RECORD LIST
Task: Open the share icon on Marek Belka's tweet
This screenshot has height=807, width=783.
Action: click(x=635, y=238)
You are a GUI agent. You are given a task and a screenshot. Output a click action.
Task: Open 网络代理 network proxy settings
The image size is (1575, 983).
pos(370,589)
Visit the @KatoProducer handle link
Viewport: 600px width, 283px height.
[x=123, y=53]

WHAT NEEDS TO BE DONE
Render every line of the records above as a Markdown table with the columns No. and Text. Put the row number in No. and the line in Text, and leave out blank lines.

EXERCISE RESULT
| No. | Text |
|---|---|
| 1 | Task: Open the share icon on Marek Belka's tweet |
| 2 | This screenshot has height=807, width=783. |
| 3 | Action: click(x=635, y=238) |
| 4 | You are a GUI agent. You are given a task and a screenshot. Output a click action. |
| 5 | Task: Open 网络代理 network proxy settings |
| 6 | The image size is (1575, 983). |
| 7 | pos(370,589) |
| 8 | Visit the @KatoProducer handle link |
| 9 | Viewport: 600px width, 283px height. |
| 10 | [x=123, y=53] |